* [ROWS]:
========================
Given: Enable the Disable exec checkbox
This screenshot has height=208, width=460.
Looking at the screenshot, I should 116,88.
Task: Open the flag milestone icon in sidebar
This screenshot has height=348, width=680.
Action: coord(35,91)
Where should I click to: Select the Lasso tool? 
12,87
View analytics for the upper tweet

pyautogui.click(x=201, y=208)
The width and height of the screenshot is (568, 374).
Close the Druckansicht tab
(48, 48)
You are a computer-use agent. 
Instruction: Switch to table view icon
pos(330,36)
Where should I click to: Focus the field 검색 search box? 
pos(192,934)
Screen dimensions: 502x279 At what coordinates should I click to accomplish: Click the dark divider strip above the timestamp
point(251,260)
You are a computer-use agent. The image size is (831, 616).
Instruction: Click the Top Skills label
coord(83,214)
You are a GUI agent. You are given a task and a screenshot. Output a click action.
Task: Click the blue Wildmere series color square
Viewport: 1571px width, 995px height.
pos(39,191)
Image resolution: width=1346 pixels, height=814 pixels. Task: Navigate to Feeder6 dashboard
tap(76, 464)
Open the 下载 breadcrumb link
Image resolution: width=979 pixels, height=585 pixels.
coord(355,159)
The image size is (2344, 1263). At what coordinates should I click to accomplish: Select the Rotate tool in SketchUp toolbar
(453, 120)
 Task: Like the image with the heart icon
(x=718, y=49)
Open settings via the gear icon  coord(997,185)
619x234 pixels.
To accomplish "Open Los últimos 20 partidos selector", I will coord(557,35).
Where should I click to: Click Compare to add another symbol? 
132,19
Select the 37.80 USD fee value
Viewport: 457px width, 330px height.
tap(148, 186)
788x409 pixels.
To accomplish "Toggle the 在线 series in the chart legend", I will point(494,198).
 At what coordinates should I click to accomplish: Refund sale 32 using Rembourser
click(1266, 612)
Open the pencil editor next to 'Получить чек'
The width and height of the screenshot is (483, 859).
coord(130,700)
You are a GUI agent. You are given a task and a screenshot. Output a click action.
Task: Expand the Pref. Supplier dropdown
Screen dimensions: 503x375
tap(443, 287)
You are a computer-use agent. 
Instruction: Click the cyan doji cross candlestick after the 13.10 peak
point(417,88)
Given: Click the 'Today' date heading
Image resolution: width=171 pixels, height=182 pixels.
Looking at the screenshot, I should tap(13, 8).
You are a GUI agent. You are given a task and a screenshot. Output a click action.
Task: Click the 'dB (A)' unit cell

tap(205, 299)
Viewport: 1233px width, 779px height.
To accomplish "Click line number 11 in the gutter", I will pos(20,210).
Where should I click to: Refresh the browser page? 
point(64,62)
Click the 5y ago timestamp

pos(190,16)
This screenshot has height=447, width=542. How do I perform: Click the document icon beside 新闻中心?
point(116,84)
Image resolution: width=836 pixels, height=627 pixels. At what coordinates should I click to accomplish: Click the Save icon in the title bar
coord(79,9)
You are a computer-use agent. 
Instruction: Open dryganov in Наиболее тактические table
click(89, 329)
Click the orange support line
========================
* [THE PROBLEM]: Copy out every line of the rows above that contains the string "icon", matching its case exactly.

* [TASK RESULT]:
Task: Open the flag milestone icon in sidebar
Instruction: Switch to table view icon
 Task: Like the image with the heart icon
Open settings via the gear icon  coord(997,185)
This screenshot has height=447, width=542. How do I perform: Click the document icon beside 新闻中心?
Image resolution: width=836 pixels, height=627 pixels. At what coordinates should I click to accomplish: Click the Save icon in the title bar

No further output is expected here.